The implementation of curriculum guidelines for the 12-year national education system is to be pushed back a year to September next year, as work to review curriculum guidelines for social studies has yet to be completed, the Ministry of Education (MOE) said yesterday.
Minister of Education Pan Wen-chung (潘文忠) attributed the delay to the reshuffled curriculum review committee, which was formed last year in the wake of controversial revisions to high-school Chinese literature and social studies curriculum guidelines that sparked widespread student-led protests in 2015.
The committee consists of sub-committees comprising students, parents and academics, with members of the latter two groups nominated and approved by the legislature’s Education and Culture Committee, Pan said.

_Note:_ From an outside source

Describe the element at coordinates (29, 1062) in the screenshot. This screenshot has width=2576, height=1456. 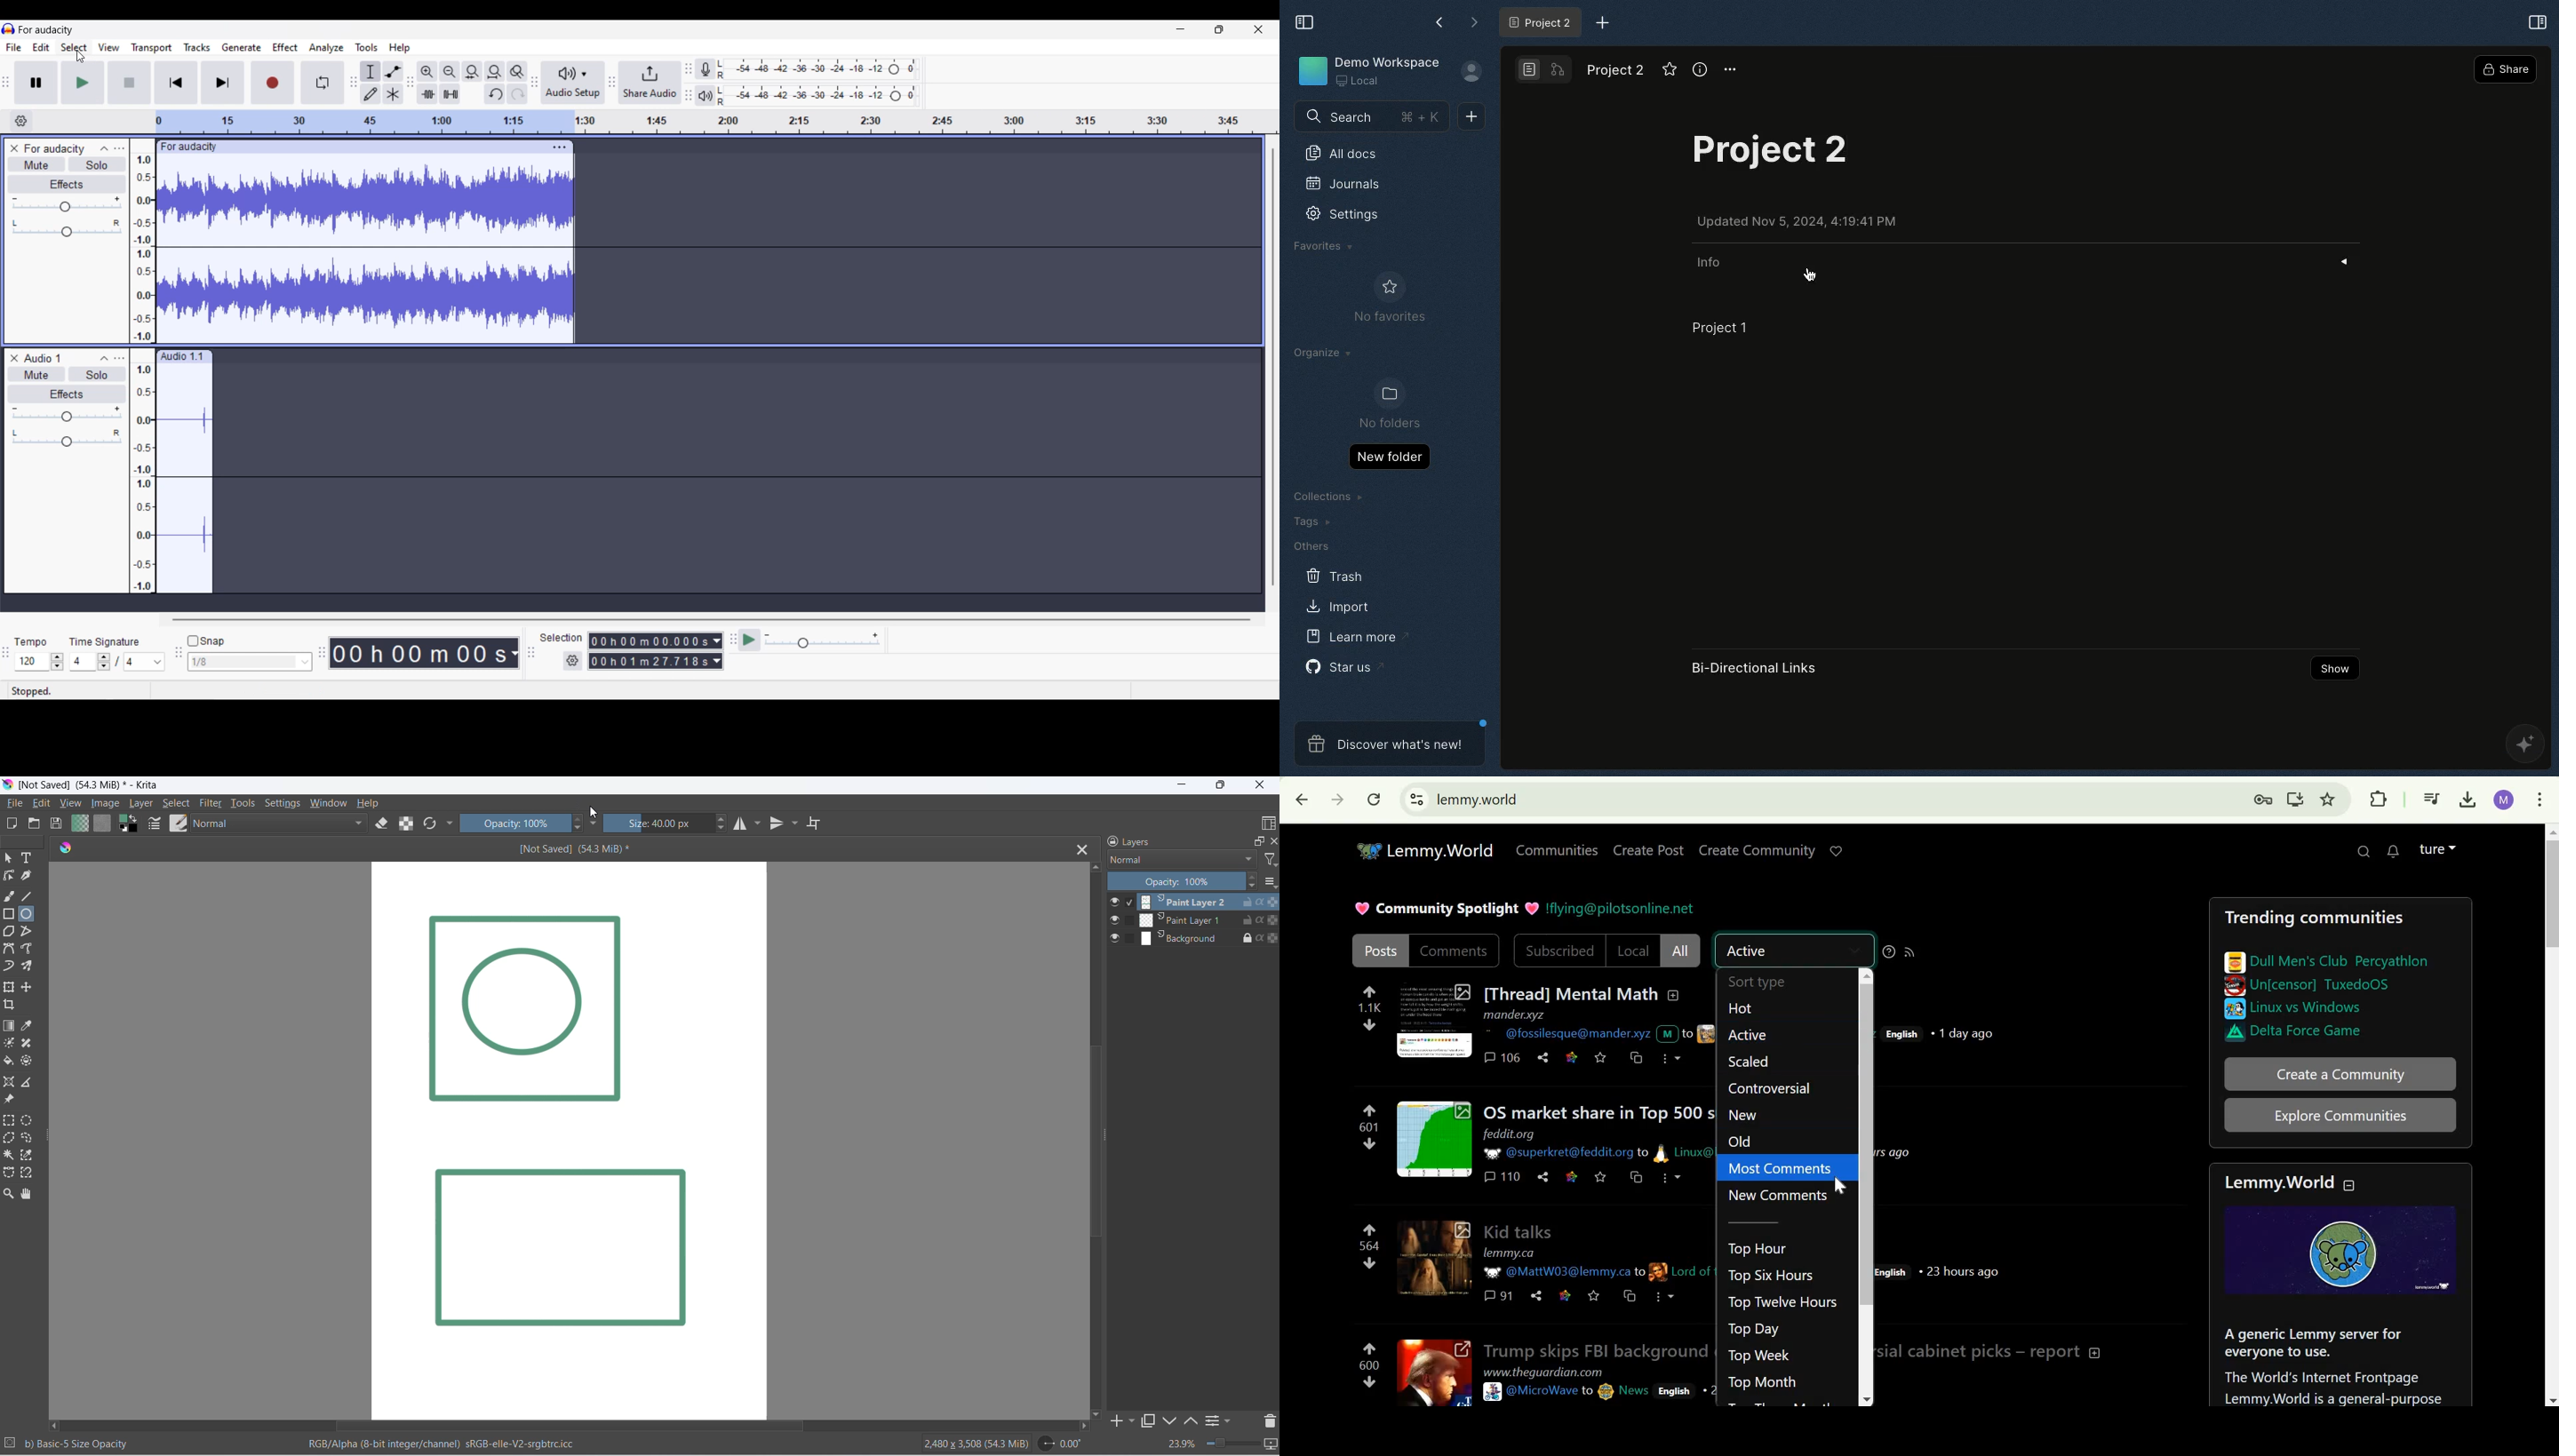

Photo: Peter Lo, Taipei Times
With the exception of guidelines created for social studies, which had to undergo a second review after the controversy broke out, all other guidelines have passed the ministry’s review, Pan said.
All new guidelines will be simultaneously implemented in September next year, he said.
Pan was asked about a local report saying that the delay was caused by the National Academy for Educational Research — which oversees the committee — doubling as committee members, which goes against provisions in last year’s amendments to the Senior High School Education Act (高級中等教育法).
“We did spend some time making adjustments after finding out about the issue,” Pan said.
Adjustments were made to the composition of the committee to ensure that it would be able to operate in an unbiased manner, he said.
The delay in the implementation of the guidelines also means that the students to which they will apply will be different, he said.
Students who are now in their first year of junior-high school, as well as fourth-graders in elementary schools will be the first to be affected by the guidelines, he said.
A new college entrance examination system proposed last month by the College Recruitment Commission that would reduce the number of subject tests from five to four is to be launched on a trial basis in September 2021, he said.
First-graders at junior-high schools will also be the first to be compiling “learning portfolios” that will allow them to provide their achievements on extracurricular activities as references when they apply to universities, he said.
Despite the delay, Pan said that 148 “pilot” high schools have been offering interdisciplinary elective courses — a feature of the 12-year national education system — for students to sign up.
The courses are designed to give students more freedom to pursue their interests and engage in hands-on tasks, thereby gaining knowledge across various fields of study and better priming them for university, he said.
The ministry is also drawing up a plan to push back the timeframe in which high-school students are required to apply to universities amid criticism that the system has affected learning among senior-high school students.